> _What is asked_:
Reproduce the listing in full, swapping every occurrence of "DEWAL" for "Dewal" and leaving all other text unchanged.

> _Stored rows_:
──────────────────────────────
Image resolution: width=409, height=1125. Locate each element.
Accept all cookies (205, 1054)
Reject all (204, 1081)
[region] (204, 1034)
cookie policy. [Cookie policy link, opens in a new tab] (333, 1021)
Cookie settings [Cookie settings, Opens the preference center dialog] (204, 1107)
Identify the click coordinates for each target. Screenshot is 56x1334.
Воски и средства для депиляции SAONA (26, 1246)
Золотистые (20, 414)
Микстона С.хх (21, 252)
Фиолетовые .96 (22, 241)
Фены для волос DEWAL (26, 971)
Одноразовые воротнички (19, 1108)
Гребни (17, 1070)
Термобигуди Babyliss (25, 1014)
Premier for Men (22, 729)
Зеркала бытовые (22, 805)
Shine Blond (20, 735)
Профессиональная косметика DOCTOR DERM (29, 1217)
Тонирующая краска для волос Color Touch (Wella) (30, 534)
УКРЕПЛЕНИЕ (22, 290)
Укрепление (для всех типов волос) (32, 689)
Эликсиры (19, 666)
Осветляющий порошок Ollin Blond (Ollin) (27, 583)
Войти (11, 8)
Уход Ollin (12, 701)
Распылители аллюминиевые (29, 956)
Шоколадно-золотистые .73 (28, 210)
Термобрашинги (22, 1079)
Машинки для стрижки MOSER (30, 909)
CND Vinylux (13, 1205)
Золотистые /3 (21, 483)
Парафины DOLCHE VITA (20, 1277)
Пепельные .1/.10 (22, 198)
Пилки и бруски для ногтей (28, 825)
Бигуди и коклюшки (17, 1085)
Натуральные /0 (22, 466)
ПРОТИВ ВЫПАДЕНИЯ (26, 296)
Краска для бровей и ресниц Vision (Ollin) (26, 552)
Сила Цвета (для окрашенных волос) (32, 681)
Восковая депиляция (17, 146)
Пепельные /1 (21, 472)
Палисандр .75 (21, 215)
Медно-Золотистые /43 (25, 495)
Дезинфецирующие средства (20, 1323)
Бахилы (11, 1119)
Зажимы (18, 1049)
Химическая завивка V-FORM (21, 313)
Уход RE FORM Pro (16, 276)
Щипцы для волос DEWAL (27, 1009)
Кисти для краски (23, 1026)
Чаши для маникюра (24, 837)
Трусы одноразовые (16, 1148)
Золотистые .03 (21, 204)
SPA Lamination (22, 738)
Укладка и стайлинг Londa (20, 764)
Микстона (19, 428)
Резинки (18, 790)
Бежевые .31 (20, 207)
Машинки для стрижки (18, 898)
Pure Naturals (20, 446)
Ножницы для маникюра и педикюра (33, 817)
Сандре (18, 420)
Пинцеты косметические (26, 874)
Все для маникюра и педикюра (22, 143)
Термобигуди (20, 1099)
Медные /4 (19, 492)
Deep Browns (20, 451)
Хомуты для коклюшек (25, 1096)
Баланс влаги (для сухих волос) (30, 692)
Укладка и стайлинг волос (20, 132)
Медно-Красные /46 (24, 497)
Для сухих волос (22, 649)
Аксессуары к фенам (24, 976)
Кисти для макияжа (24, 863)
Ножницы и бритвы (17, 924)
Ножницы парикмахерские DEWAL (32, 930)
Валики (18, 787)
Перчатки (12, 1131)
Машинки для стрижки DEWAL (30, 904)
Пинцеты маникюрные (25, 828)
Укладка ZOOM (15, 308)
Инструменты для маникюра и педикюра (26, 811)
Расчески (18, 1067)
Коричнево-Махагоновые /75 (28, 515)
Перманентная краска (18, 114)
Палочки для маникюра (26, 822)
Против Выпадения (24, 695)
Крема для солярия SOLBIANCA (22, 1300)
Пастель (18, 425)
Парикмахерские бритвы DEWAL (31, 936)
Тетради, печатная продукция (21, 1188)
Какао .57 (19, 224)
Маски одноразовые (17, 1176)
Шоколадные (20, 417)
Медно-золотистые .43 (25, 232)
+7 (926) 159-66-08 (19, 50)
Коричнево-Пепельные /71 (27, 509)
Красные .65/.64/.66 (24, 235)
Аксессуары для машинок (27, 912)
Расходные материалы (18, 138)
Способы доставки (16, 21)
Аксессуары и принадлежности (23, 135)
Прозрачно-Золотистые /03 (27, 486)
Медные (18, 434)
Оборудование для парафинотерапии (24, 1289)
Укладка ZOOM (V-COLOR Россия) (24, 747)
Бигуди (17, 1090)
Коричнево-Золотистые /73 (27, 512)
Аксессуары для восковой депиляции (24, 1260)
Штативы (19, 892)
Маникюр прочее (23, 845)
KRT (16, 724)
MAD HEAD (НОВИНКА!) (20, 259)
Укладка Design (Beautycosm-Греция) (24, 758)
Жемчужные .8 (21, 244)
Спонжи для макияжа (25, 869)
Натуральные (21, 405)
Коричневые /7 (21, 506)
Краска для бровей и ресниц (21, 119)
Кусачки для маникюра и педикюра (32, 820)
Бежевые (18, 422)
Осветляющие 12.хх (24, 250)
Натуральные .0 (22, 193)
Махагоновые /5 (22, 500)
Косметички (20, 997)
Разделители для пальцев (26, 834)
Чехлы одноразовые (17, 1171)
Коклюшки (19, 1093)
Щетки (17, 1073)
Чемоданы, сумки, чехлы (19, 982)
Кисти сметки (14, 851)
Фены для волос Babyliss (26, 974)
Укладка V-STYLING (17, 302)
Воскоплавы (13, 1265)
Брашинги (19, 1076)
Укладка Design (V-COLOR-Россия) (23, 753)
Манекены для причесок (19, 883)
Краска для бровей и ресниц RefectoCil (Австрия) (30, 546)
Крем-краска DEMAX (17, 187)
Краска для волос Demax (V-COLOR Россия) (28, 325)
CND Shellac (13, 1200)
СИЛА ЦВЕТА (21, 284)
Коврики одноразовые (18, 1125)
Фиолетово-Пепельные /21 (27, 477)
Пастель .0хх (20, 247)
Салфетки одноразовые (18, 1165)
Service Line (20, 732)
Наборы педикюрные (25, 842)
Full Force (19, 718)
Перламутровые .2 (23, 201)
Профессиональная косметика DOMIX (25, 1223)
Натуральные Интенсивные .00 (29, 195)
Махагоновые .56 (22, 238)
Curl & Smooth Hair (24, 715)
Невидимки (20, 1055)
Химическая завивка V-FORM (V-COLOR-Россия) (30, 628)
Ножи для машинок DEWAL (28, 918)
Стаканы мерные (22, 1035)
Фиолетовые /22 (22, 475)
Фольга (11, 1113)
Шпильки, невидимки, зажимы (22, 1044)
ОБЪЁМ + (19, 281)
──────────────────────────────
> _Completed task_:
Image resolution: width=409, height=1125. Locate each element.
Accept all cookies (205, 1054)
Reject all (204, 1081)
[region] (204, 1034)
cookie policy. [Cookie policy link, opens in a new tab] (333, 1021)
Cookie settings [Cookie settings, Opens the preference center dialog] (204, 1107)
Identify the click coordinates for each target. Screenshot is 56x1334.
Воски и средства для депиляции SAONA (26, 1246)
Золотистые (20, 414)
Микстона С.хх (21, 252)
Фиолетовые .96 (22, 241)
Фены для волос Dewal (26, 971)
Одноразовые воротнички (19, 1108)
Гребни (17, 1070)
Термобигуди Babyliss (25, 1014)
Premier for Men (22, 729)
Зеркала бытовые (22, 805)
Shine Blond (20, 735)
Профессиональная косметика DOCTOR DERM (29, 1217)
Тонирующая краска для волос Color Touch (Wella) (30, 534)
УКРЕПЛЕНИЕ (22, 290)
Укрепление (для всех типов волос) (32, 689)
Эликсиры (19, 666)
Осветляющий порошок Ollin Blond (Ollin) (27, 583)
Войти (11, 8)
Уход Ollin (12, 701)
Распылители аллюминиевые (29, 956)
Шоколадно-золотистые .73 (28, 210)
Термобрашинги (22, 1079)
Машинки для стрижки MOSER (30, 909)
CND Vinylux (13, 1205)
Золотистые /3 (21, 483)
Парафины DOLCHE VITA (20, 1277)
Пепельные .1/.10 (22, 198)
Пилки и бруски для ногтей (28, 825)
Бигуди и коклюшки (17, 1085)
Натуральные /0 (22, 466)
ПРОТИВ ВЫПАДЕНИЯ (26, 296)
Краска для бровей и ресниц Vision (Ollin) (26, 552)
Сила Цвета (для окрашенных волос) (32, 681)
Восковая депиляция (17, 146)
Пепельные /1 (21, 472)
Палисандр .75 (21, 215)
Медно-Золотистые /43 (25, 495)
Дезинфецирующие средства (20, 1323)
Бахилы (11, 1119)
Зажимы (18, 1049)
Химическая завивка V-FORM (21, 313)
Уход RE FORM Pro (16, 276)
Щипцы для волос Dewal (27, 1009)
Кисти для краски (23, 1026)
Чаши для маникюра (24, 837)
Трусы одноразовые (16, 1148)
Золотистые .03 (21, 204)
SPA Lamination (22, 738)
Укладка и стайлинг Londa (20, 764)
Микстона (19, 428)
Резинки (18, 790)
Бежевые .31 (20, 207)
Машинки для стрижки (18, 898)
Pure Naturals (20, 446)
Ножницы для маникюра и педикюра (33, 817)
Сандре (18, 420)
Пинцеты косметические (26, 874)
Все для маникюра и педикюра (22, 143)
Термобигуди (20, 1099)
Медные /4 (19, 492)
Deep Browns (20, 451)
Хомуты для коклюшек (25, 1096)
Баланс влаги (для сухих волос) (30, 692)
Укладка и стайлинг волос (20, 132)
Медно-Красные /46 (24, 497)
Для сухих волос (22, 649)
Аксессуары к фенам (24, 976)
Кисти для макияжа (24, 863)
Ножницы и бритвы (17, 924)
Ножницы парикмахерские Dewal (32, 930)
Валики (18, 787)
Перчатки (12, 1131)
Машинки для стрижки Dewal (30, 904)
Пинцеты маникюрные (25, 828)
Укладка ZOOM (15, 308)
Инструменты для маникюра и педикюра (26, 811)
Расчески (18, 1067)
Коричнево-Махагоновые /75 (28, 515)
Перманентная краска (18, 114)
Палочки для маникюра (26, 822)
Против Выпадения (24, 695)
Крема для солярия SOLBIANCA (22, 1300)
Пастель (18, 425)
Парикмахерские бритвы Dewal (31, 936)
Тетради, печатная продукция (21, 1188)
Какао .57 (19, 224)
Маски одноразовые (17, 1176)
Шоколадные (20, 417)
Медно-золотистые .43 (25, 232)
+7 (926) 159-66-08 (19, 50)
Коричнево-Пепельные /71 (27, 509)
Красные .65/.64/.66 (24, 235)
Аксессуары для машинок (27, 912)
Расходные материалы (18, 138)
Способы доставки (16, 21)
Аксессуары и принадлежности (23, 135)
Прозрачно-Золотистые /03 (27, 486)
Медные (18, 434)
Оборудование для парафинотерапии (24, 1289)
Укладка ZOOM (V-COLOR Россия) (24, 747)
Бигуди (17, 1090)
Коричнево-Золотистые /73 (27, 512)
Аксессуары для восковой депиляции (24, 1260)
Штативы (19, 892)
Маникюр прочее (23, 845)
KRT (16, 724)
MAD HEAD (НОВИНКА!) (20, 259)
Укладка Design (Beautycosm-Греция) (24, 758)
Жемчужные .8 (21, 244)
Спонжи для макияжа (25, 869)
Натуральные (21, 405)
Коричневые /7 (21, 506)
Краска для бровей и ресниц (21, 119)
Кусачки для маникюра и педикюра (32, 820)
Бежевые (18, 422)
Осветляющие 12.хх (24, 250)
Натуральные .0 (22, 193)
Махагоновые /5 (22, 500)
Косметички (20, 997)
Разделители для пальцев (26, 834)
Чехлы одноразовые (17, 1171)
Коклюшки (19, 1093)
Щетки (17, 1073)
Чемоданы, сумки, чехлы (19, 982)
Кисти сметки (14, 851)
Фены для волос Babyliss (26, 974)
Укладка V-STYLING (17, 302)
Воскоплавы (13, 1265)
Брашинги (19, 1076)
Укладка Design (V-COLOR-Россия) (23, 753)
Манекены для причесок (19, 883)
Краска для бровей и ресниц RefectoCil (Австрия) (30, 546)
Крем-краска DEMAX (17, 187)
Краска для волос Demax (V-COLOR Россия) (28, 325)
CND Shellac (13, 1200)
СИЛА ЦВЕТА (21, 284)
Коврики одноразовые (18, 1125)
Фиолетово-Пепельные /21 (27, 477)
Пастель .0хх (20, 247)
Салфетки одноразовые (18, 1165)
Service Line (20, 732)
Наборы педикюрные (25, 842)
Full Force (19, 718)
Перламутровые .2 (23, 201)
Профессиональная косметика DOMIX (25, 1223)
Натуральные Интенсивные .00 (29, 195)
Махагоновые .56 (22, 238)
Curl & Smooth Hair (24, 715)
Невидимки (20, 1055)
Химическая завивка V-FORM (V-COLOR-Россия) (30, 628)
Ножи для машинок Dewal (28, 918)
Стаканы мерные (22, 1035)
Фиолетовые /22 (22, 475)
Фольга (11, 1113)
Шпильки, невидимки, зажимы (22, 1044)
ОБЪЁМ + (19, 281)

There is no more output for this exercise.